Treating Abnormal Heartbeats
Abnormal heartbeats can now be treated in utero or immediately following birth. Treatment will depend upon the cause of the abnormal heartbeat, and may include medications or surgery. Most fetal arrhythmias resolve on their own without any treatment, however, it is important that your baby be monitored regularly for recurrence.

 

  • Medications: Medications are often used to help treat tachycardias. They work to improve the symptoms of the tachycardia and prevent future episodes.

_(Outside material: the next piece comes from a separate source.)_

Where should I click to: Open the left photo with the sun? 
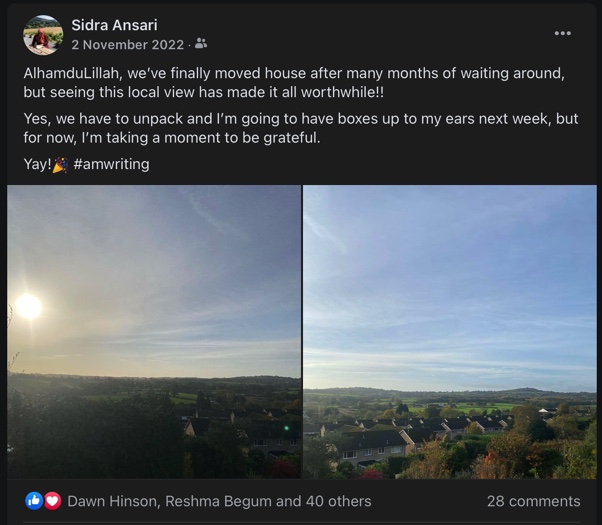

  • Radiofrequency Ablation: Is used in life threatening cases of tachycardia. Small catheters are placed inside the heart, with one placed over the area causing the tachycardia. These catheters are heated, preventing electrical impulses from passing through the abnormal area.
  • Artificial Pacemaker: In cases of severe infant arrhythmia, an artificial pacemaker can be placed in the body. Pacemakers are tiny instruments weighing about two ounces. They are inserted inside of the chest and connected to the heart with special wires. This machine sends electrical impulses to the heart, causing it to beat normally.